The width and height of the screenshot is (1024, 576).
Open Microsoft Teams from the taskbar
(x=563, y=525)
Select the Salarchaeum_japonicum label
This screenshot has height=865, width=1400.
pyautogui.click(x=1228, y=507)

++++++++++++++++++++

## WHAT NEEDS TO BE DONE:
Copy the records above exactly as they appear.

## WRITTEN RESPONSE:
The width and height of the screenshot is (1024, 576).
Open Microsoft Teams from the taskbar
(x=563, y=525)
Select the Salarchaeum_japonicum label
This screenshot has height=865, width=1400.
pyautogui.click(x=1228, y=507)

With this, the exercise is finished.